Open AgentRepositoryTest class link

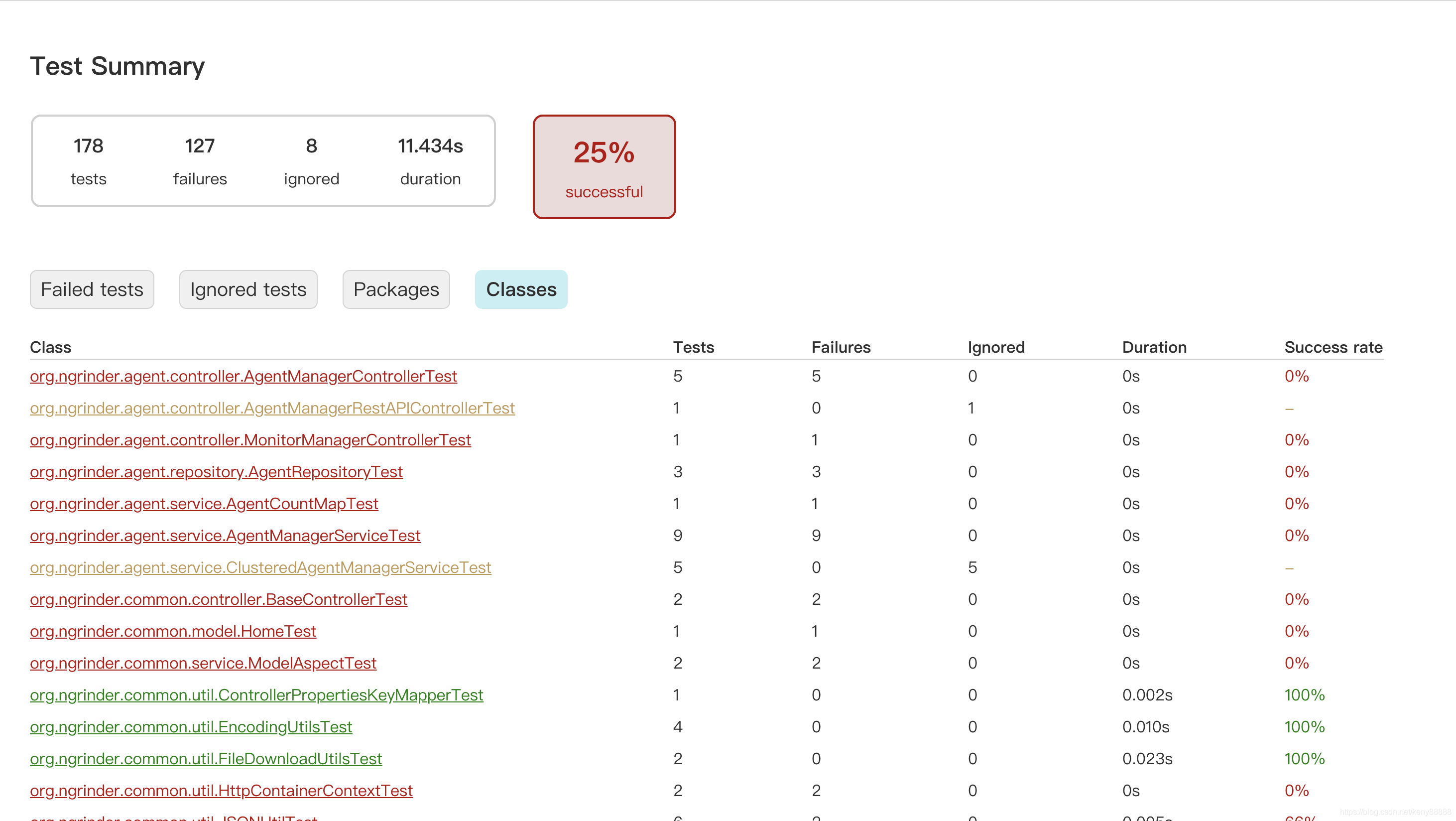coord(216,472)
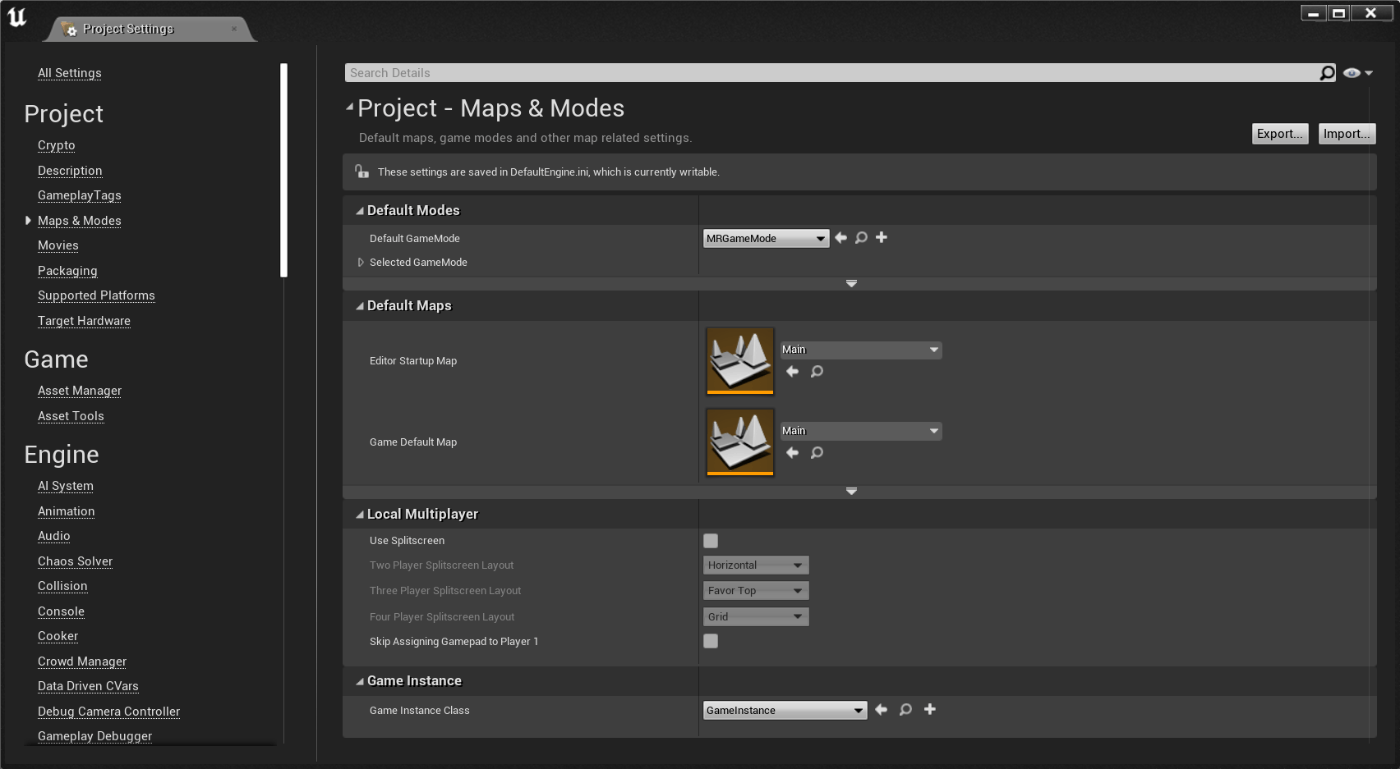Open the Editor Startup Map dropdown
The image size is (1400, 769).
pos(860,349)
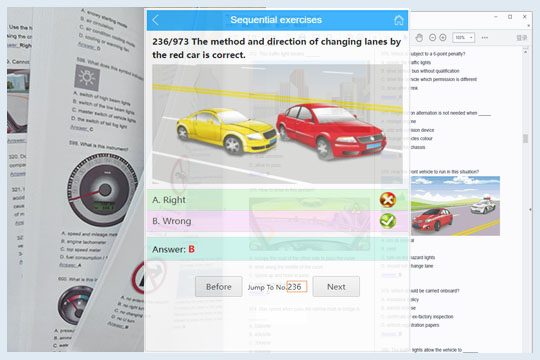This screenshot has width=540, height=360.
Task: Click the green checkmark icon beside B. Wrong
Action: click(x=388, y=221)
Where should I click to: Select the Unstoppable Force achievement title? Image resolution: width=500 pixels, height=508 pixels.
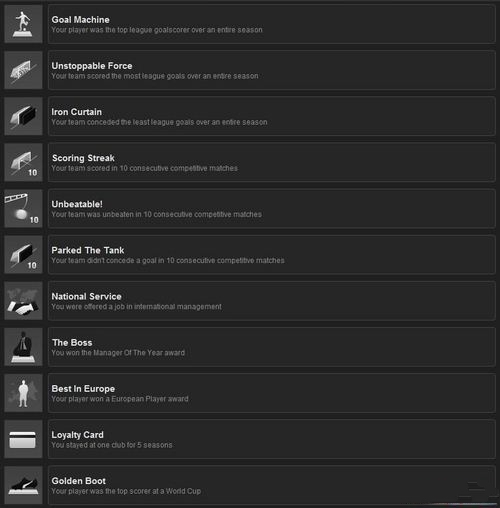[92, 66]
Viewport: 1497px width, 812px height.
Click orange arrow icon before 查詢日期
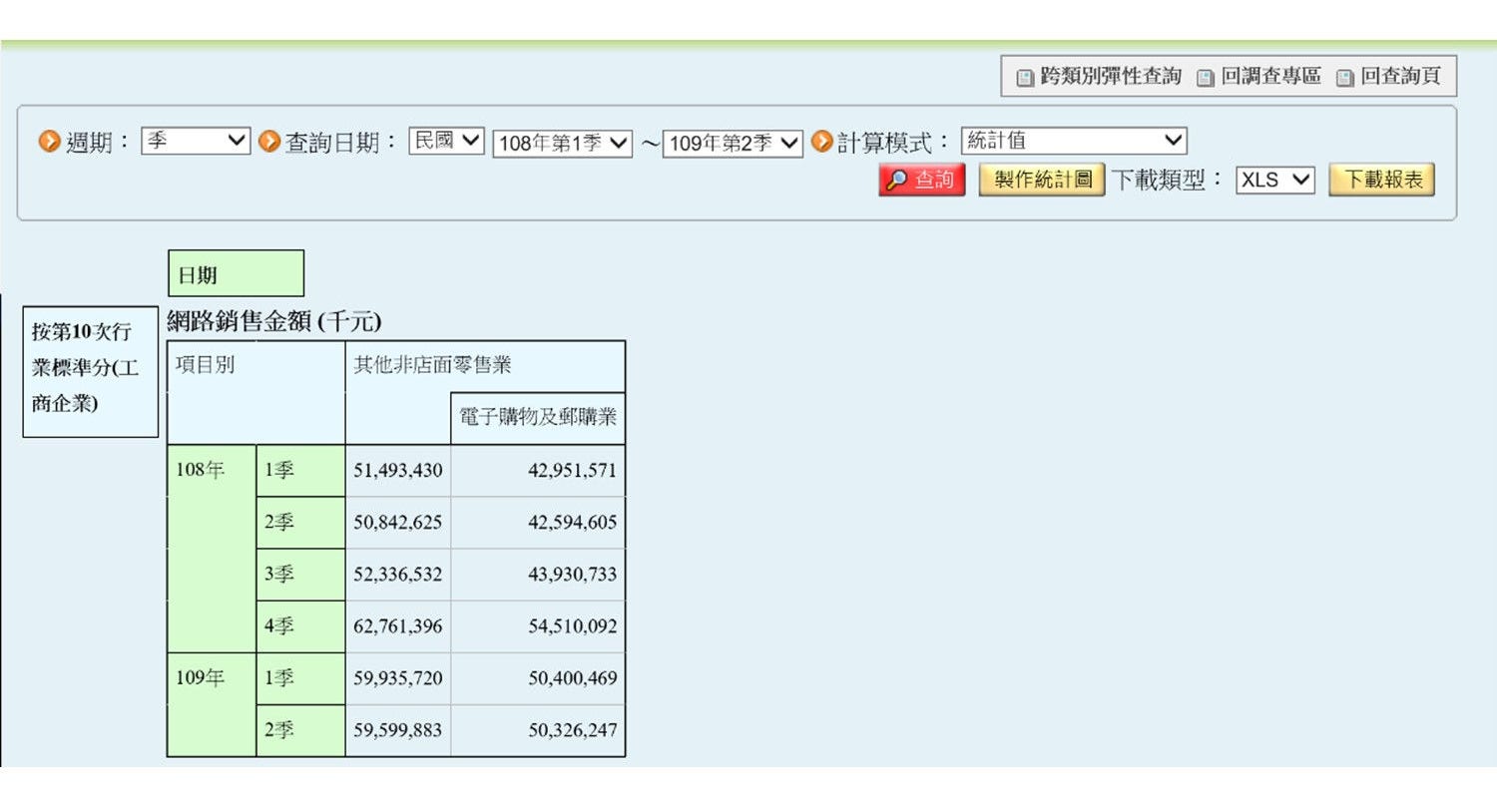(x=268, y=142)
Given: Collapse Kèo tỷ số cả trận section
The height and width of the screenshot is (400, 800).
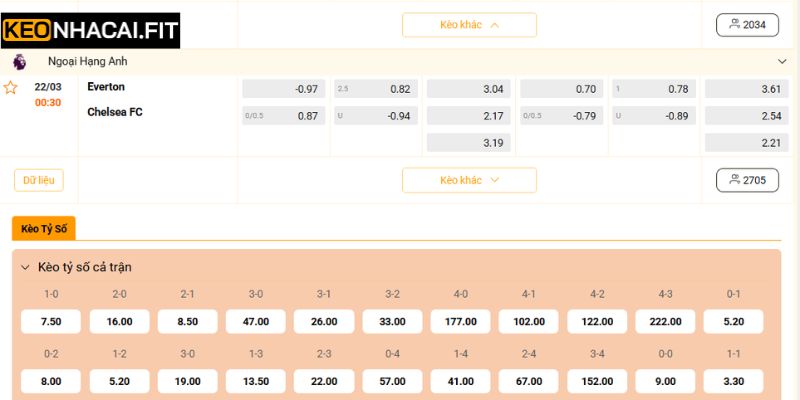Looking at the screenshot, I should [25, 267].
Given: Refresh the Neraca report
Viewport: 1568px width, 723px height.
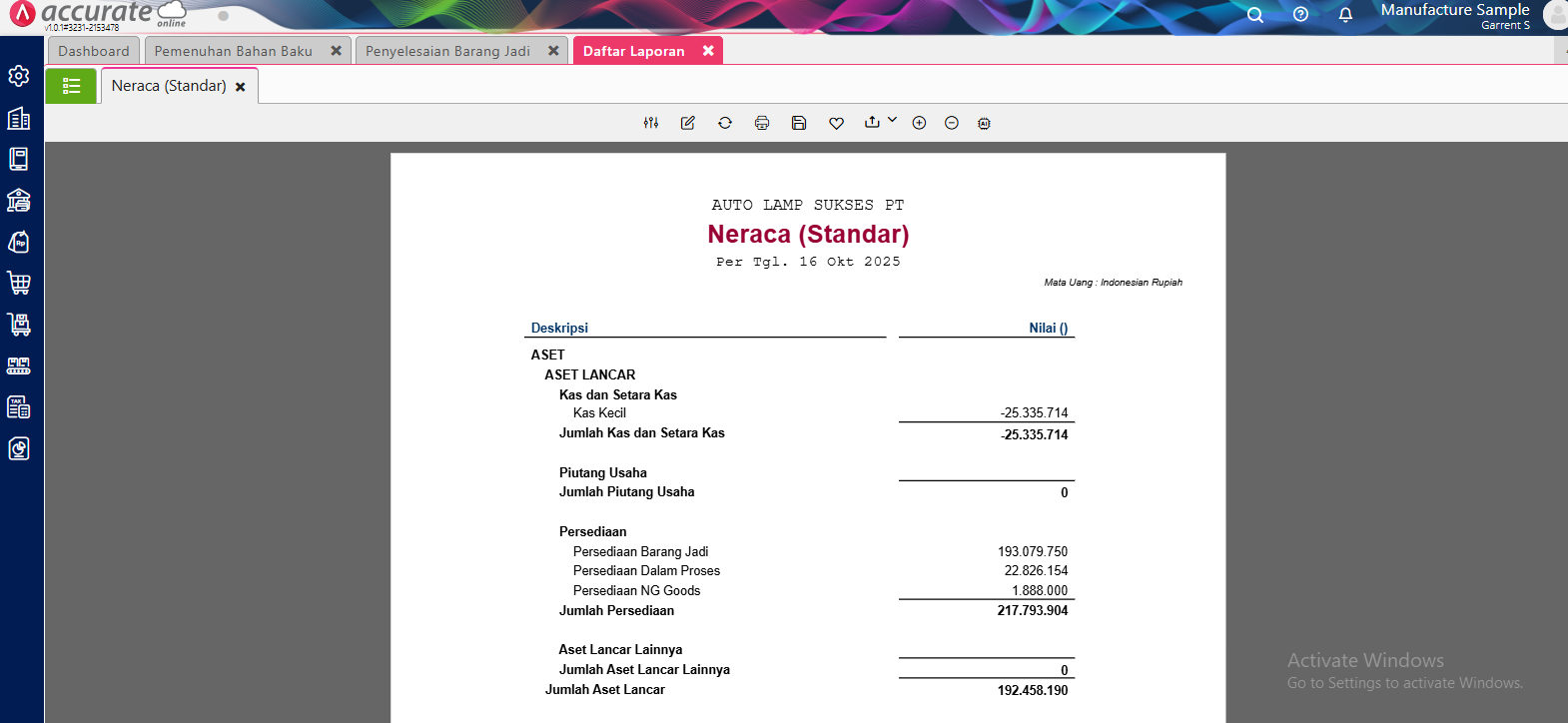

• Directive: Return the lines of the listing from the one containing "Where should I" down to the one containing "Looking at the", both included, word for word and without the pictures.

• Finished exercise:
Where should I click to: Select the Unstoppable Force achievement title? Image resolution: width=500 pixels, height=508 pixels.
[92, 66]
Viewport: 1497px width, 812px height.
Click orange arrow icon before 查詢日期
(x=268, y=142)
Given: Collapse Kèo tỷ số cả trận section
The height and width of the screenshot is (400, 800).
Looking at the screenshot, I should [25, 267].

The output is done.